Why Kirby Shares Sank
Although we don't believe in timing the market or panicking over market movements, we do like to keep an eye on big changes -- just in case they're material to our investing thesis.
What: Shares of Kirby (NYS: KEX) plunged 13% Monday after the tank barge operator cut its quarterly and full-year earnings guidance.
So what: Kirby shares have been walloped recently on worries about soft demand, and today's big second-quarter guidance cut -- management sees EPS of $0.80-$0.85 versus its prior view of $0.97-$1.02 -- confirms those fears. Decade-low natural gas prices continue to hurt orders at the company's hydraulic fracturing unit, United Holdings, giving investors very little hope for a near-term turnaround.

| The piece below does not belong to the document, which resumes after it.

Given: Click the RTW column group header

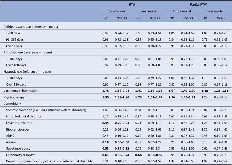Looking at the screenshot, I should point(132,5).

Now what: Looking further ahead, management now expects full-year 2012 EPS of $3.45-$3.70, down from its earlier forecast of $3.85-$4.12. "While numerous negative issues have resulted in the lowering of our 2012 second quarter earnings guidance, for the 2012 year the primary difference between our low end guidance of $3.45 per share and high end guidance of $3.70 per share is the level of United's oil field related business in the second half of the year," Chairman and CEO Joe Pyne said. More important, with the stock hitting a new 52-week low today and trading at a forward P/E of roughly 11, most of that weakness might already be baked into the price.